Hawala is a 2019 Indian Telugu-language thriller web series written and directed by Kowshik Bheemidi. Produced by Rahul Tamada and Saideep Reddy Borra, it stars Gourish Nandan Yeleti, Anusha, Jayasree Kshatriya and Tarun Rohit in lead roles. This six-episode series premiered on 21 November 2019 on ZEE5. It is dubbed into other Indian languages.

== Premise ==
After winning a huge sum of money through cricket betting, Karan (Gourish Nandan Yeleti) gives the Hawala note to Vani (Anusha), for safekeeping.
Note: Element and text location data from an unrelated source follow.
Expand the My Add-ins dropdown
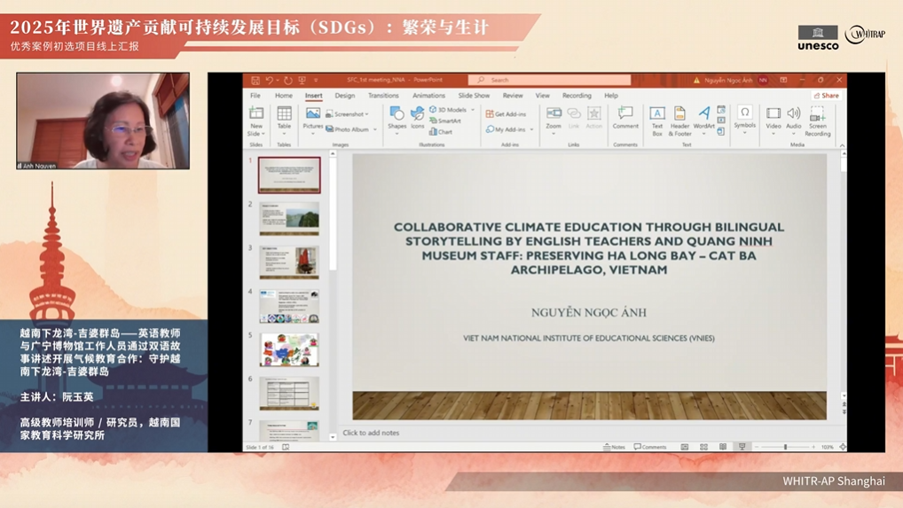Image resolution: width=903 pixels, height=508 pixels. point(532,129)
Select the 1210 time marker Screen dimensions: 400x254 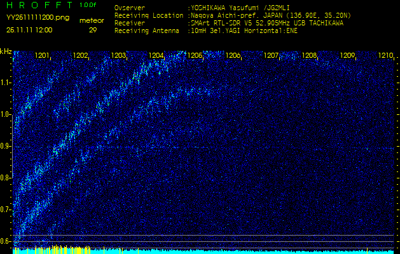[385, 56]
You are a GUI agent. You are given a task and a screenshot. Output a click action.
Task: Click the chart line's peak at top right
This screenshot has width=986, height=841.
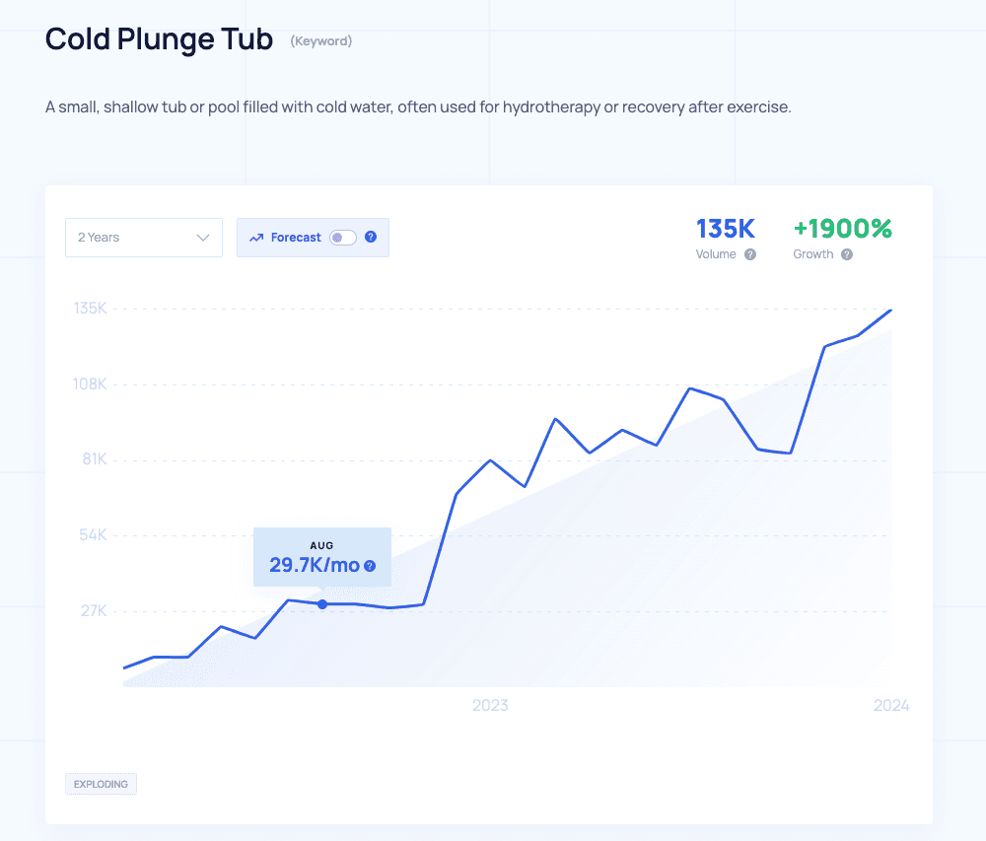pos(891,310)
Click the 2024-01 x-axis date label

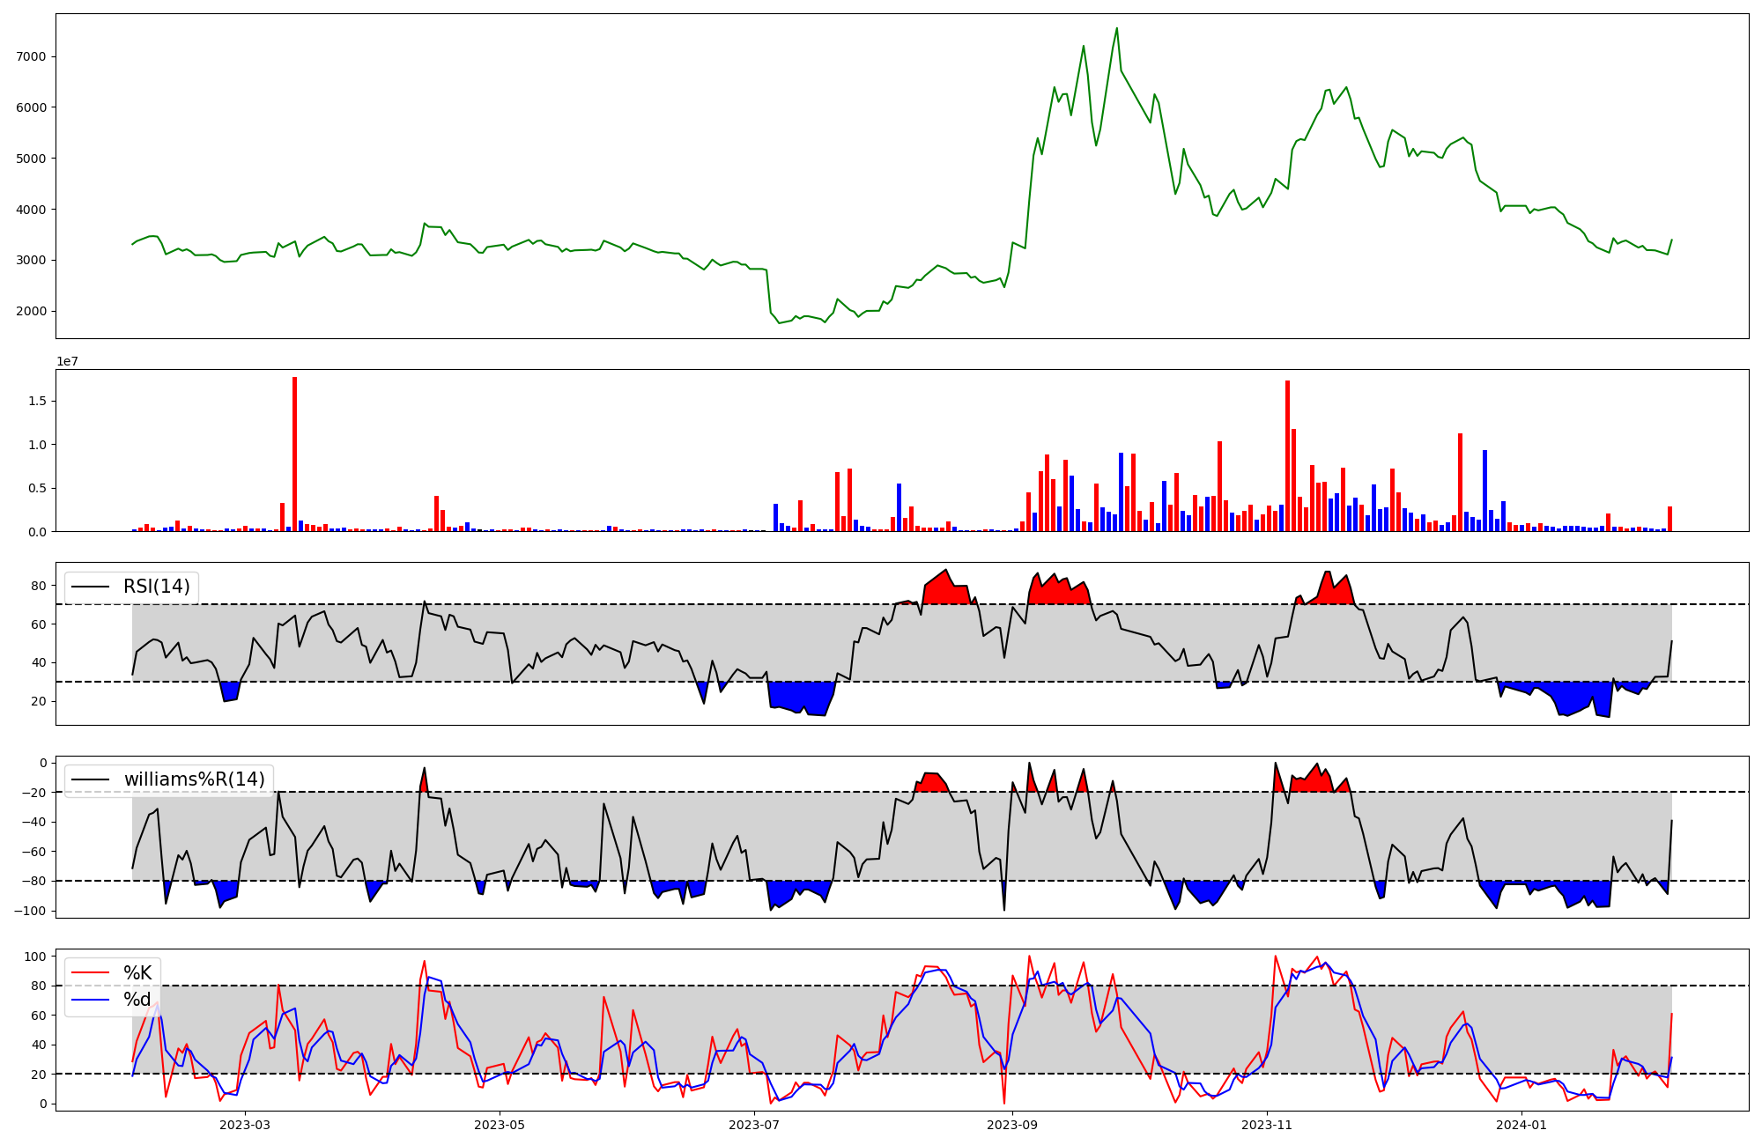[x=1521, y=1125]
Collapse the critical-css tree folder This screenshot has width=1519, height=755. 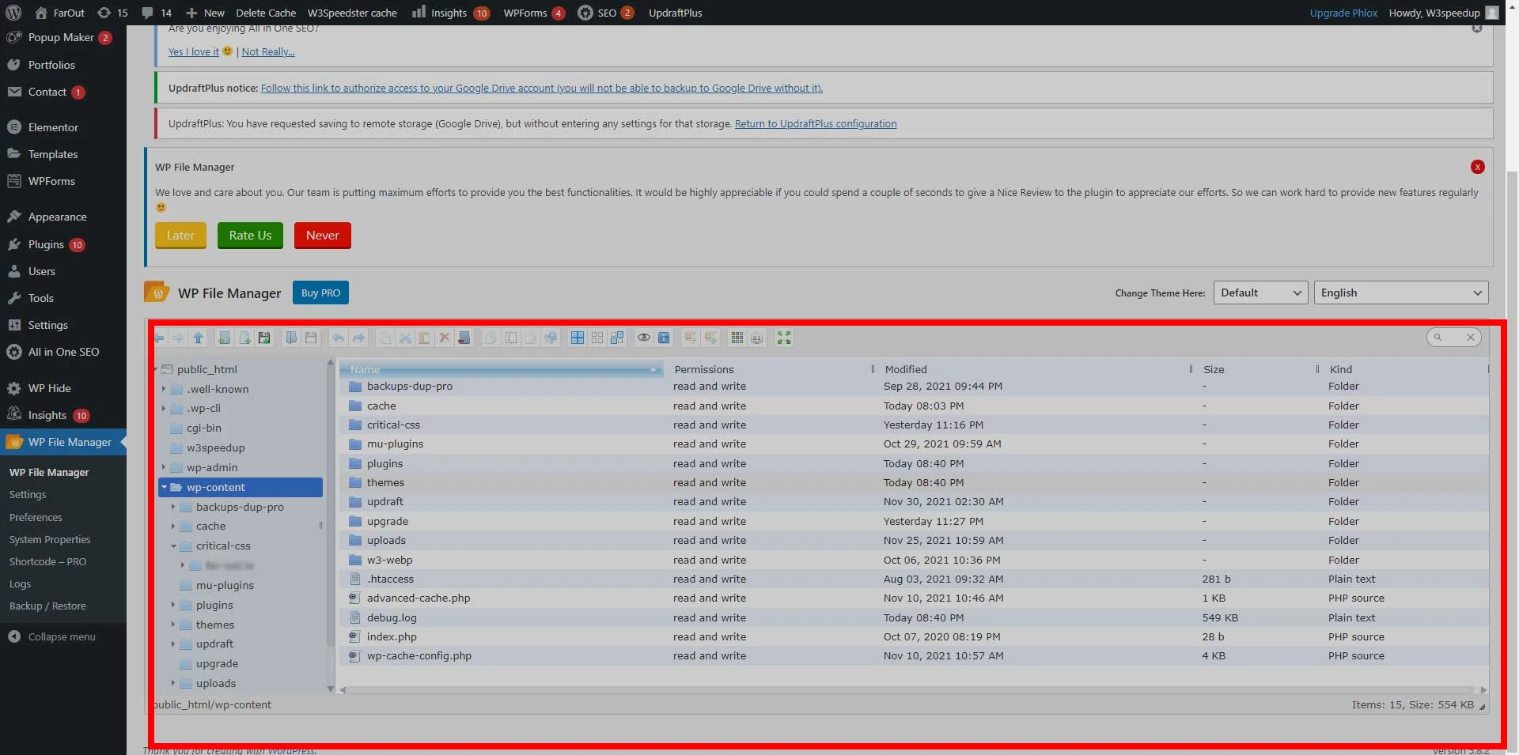tap(173, 546)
However, they soon realise that another couple, Guna (Tarun Rohit) and Nisha (Jayasree Kshatriya), have stolen the Hawala note and encashed the money. As the chase begins to locate Guna and Nisha, the couple Karan and Vani find themselves in unexpected situations, as they begin to unearth the unexposed world of Hawala.

== Cast ==

- Gourish Nandan Yeleti as Karan
- Anusha as Vani
- Jayasree Kshatriya as Nisha
- Tarun Rohit as Guna
- Anvesh Alluri
- Kushal Goud
- Senegal Patel
- Kowshik Bheemidi
- Nikhil Reddy
- Amar Patel

== Episodes ==

| No. | Title | Directed by | Written by | Original release date |
|---|---|---|---|---|
| 1 | "That's My Game" | Kowshik Bheemidi | Kowshik Bheemidi | 21 November 2019 |
| 2 | "Note Toh Sahi Tha" | Kowshik Bheemidi | Kowshik Bheemidi | 21 November 2019 |
| 3 | "Hawala Bole Toh Trust" | Kowshik Bheemidi | Kowshik Bheemidi | 21 November 2019 |
| 4 | "Use Bolte Hai Dimaag" | Kowshik Bheemidi | Kowshik Bheemidi | 21 November 2019 |
| 5 | "Green Tea" | Kowshik Bheemidi | Kowshik Bheemidi | 21 November 2019 |
| 6 | "The Final Day" | Kowshik Bheemidi | Kowshik Bheemidi | 21 November 2019 |

== Release ==
The series was released on ZEE5 on 21 November 2019.